**Work to be completed:** For the entries below, print exactly the lines between the line holding "The width and height of the screenshot is (751, 500)." and the line holding "Task: Click the Publish button", inclusive, and nothing else.

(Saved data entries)
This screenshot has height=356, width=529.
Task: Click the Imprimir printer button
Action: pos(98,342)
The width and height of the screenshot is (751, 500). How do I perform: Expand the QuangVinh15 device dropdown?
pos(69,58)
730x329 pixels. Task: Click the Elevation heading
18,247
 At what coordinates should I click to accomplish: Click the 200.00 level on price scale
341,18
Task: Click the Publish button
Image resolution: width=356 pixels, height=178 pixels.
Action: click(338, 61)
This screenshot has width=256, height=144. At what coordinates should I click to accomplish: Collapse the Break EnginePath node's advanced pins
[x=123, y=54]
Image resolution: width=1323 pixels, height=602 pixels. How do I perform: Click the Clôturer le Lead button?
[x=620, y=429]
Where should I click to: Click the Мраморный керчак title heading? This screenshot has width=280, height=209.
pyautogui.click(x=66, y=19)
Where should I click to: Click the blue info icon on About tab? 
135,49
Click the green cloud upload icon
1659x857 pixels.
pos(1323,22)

...

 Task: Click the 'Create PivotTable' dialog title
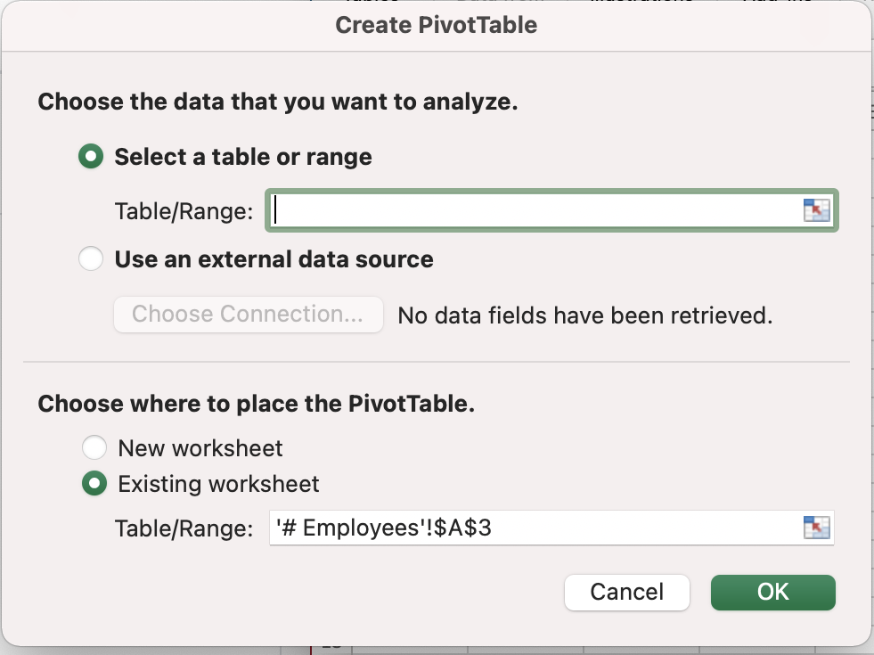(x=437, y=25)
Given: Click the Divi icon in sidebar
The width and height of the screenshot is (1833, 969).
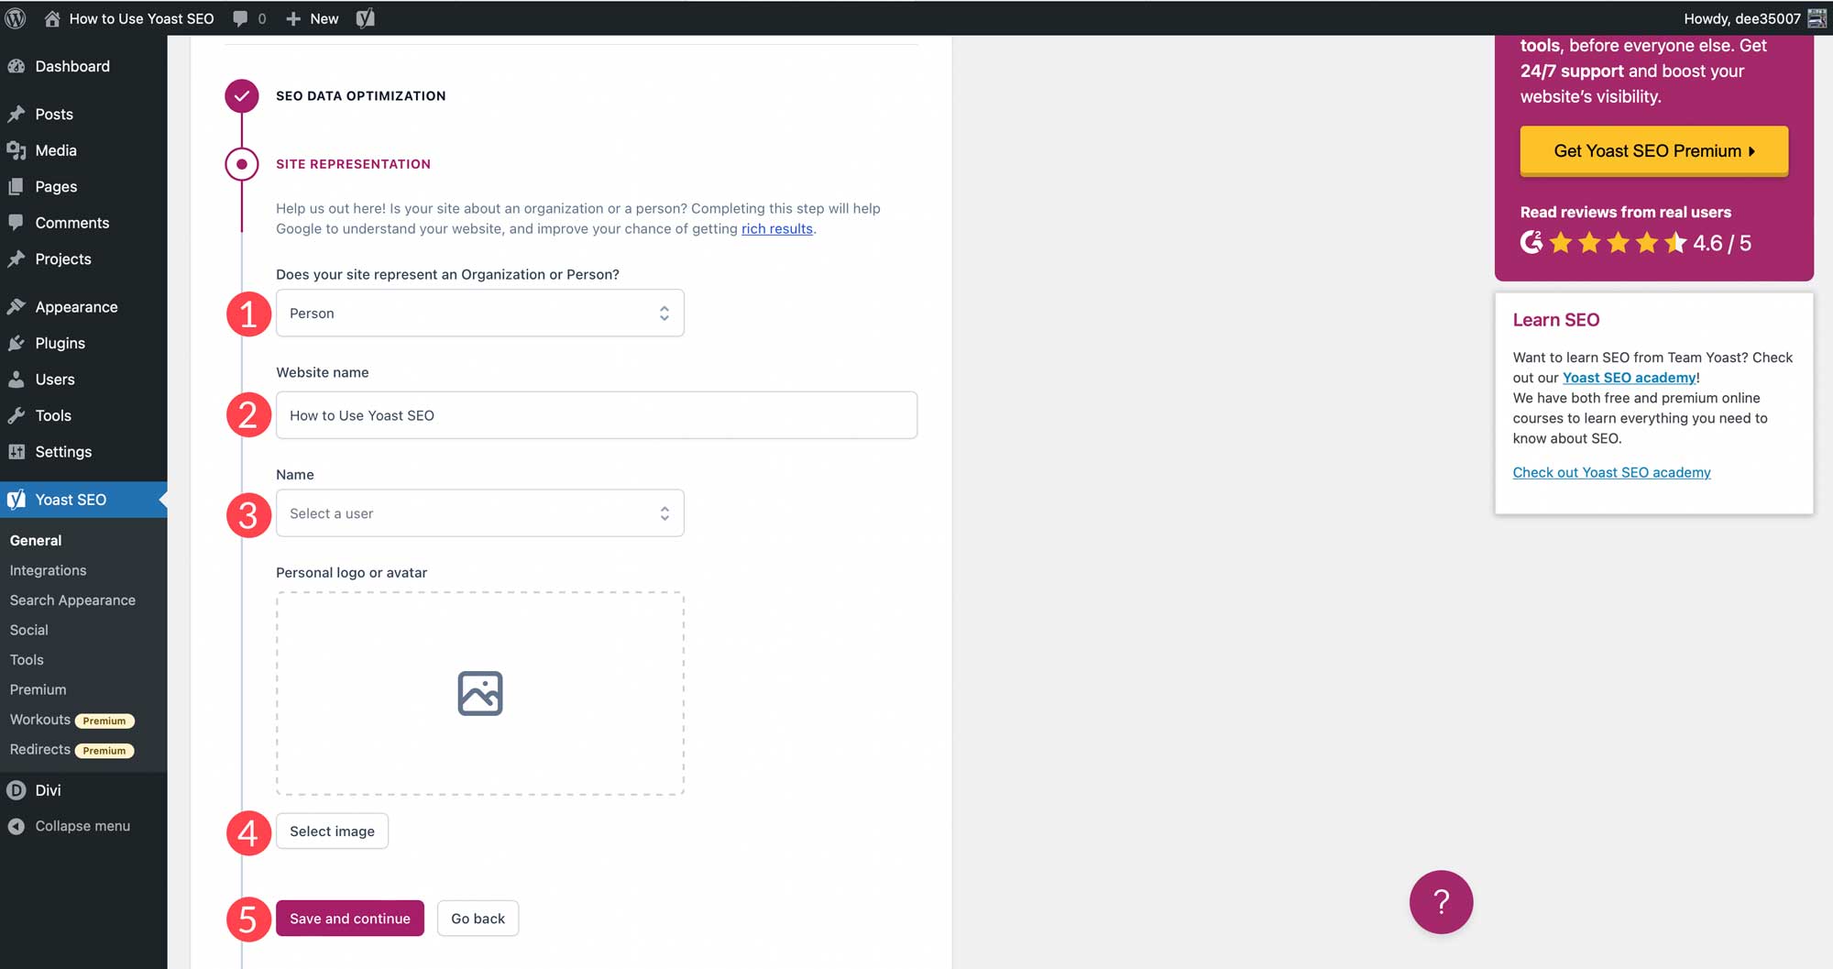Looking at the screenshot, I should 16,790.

**Task solution:**
The width and height of the screenshot is (751, 500). How do I perform: Expand the QuangVinh15 device dropdown?
pos(69,58)
730x329 pixels. Task: Click the Elevation heading
18,247
 At what coordinates should I click to accomplish: Click the 200.00 level on price scale
341,18
Task: Click the Publish button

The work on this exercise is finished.